After a long time scrabbling around to pay the bills I’ve finally found a paid job that will do that and quite a lot more, allowing me to continue to do the things I like doing. The things I seem to be able to do in a way that people seem to like, and things I’m getting better at.

I went up for the interview a week ago today, a Tuesday. We spent half the interview talking about the shortcomings of rigid processes and a lot of time talking about bicycles.

It was something I’d put on my CV, how one of my ambitions was to afford a Pedersen. What’s a Pedersen? Is this an interview or something?
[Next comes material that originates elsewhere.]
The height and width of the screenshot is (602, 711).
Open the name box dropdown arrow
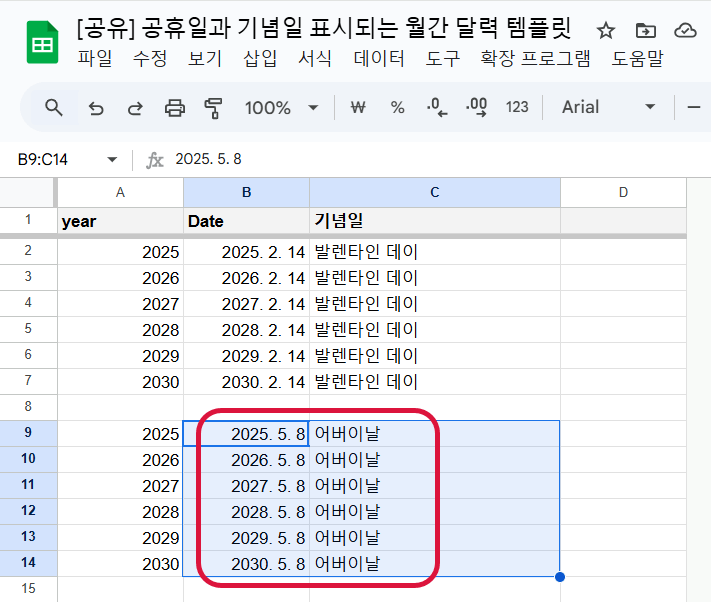(x=112, y=160)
Long, long ago, before there were even cars, a man called Mr Pedersen was Danish but he had the misfortune to live in Dursley. I know. But let’s get on. He built a bicycle, lots of them, out of wood, sometimes. They weren’t like ordinary bicycles. Instead of one basic rectangle on the slant-shaped frame (look, I didn’t do well at maths at school, ok? I can do it now, pretty well, but I don’t know the names of shapes. Rhomboid? Maybe? Anyway…) with a saddle perched on the top, the Pedersen bicycle has made up of loads of even more slanty rectangles, with much thinner metal tubes holding it all together, with no saddle at all. Instead, the rider half stood, half sat in a leather sling.

You can see the difference.
You can see the difference.

 

For lots of reasons, Pedersens turned out a lot faster and more comfortable than the standard ‘safety’ bicycle. Maybe because the rider’s stomach isn’t cramped up so the lungs can expand more easily, maybe because with a straight posture you can get more power out of your thigh muscles and into the pedals – I don’t know. But they won so many races that they were banned from racing, which along with a bit of financial embarassment pretty much finished the company. Mr Pedersen invented a milking machine, being a handy sort and went back to Denmark and there the story might have ended.
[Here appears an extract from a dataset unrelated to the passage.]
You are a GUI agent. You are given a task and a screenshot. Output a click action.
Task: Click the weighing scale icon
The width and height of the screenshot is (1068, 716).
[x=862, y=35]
Except it rather wonderfully didn’t. Back in about 1970 a Danish blacksmith found one of these old bikes and in the spirit of the times, thought he’d start making them. He opened a workshop (ok, a shed then) in an abandoned military barracks in Copenhagen that people were starting to call Christianaland and did exactly that.
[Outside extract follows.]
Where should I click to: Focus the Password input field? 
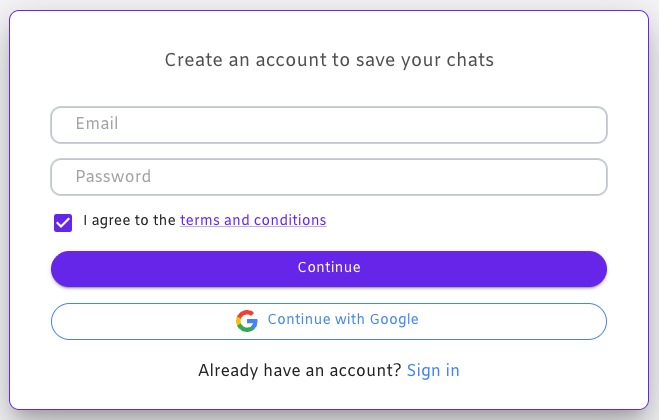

The utterly wonderful Pedersen bicycle I can't afford.
The utterly wonderful Pedersen bicycle I can’t afford.

And people bought them. They weren’t cheap, at about 1,000 Euros each, but they were and are great. I rode one once. So did a friend of mine whose idea of a nice bicycle was one with four wheels and an engine and a heater and a roof and a good CD player and leather seats. She was away for 20 minutes, which made the man in the pub whose bike we’d been talking about more than a bit agitated. She got back and described a route she’d taken that must have been covered about 20% faster than you’d comfortably be able to on a normal bike and trust me, she didn’t do cycle racing.

“I want one of those,’ was the first thing she said as she handed the bike back to the owner.

“I’d like that one, please,’ was the first thing I said in the shop when I found an insulated steel cup with a screw-top lid that will be ideal for the commute immediately after the interview. I’m usually rubbish about interviews, in large part because I often end-up talking about bicycles and things.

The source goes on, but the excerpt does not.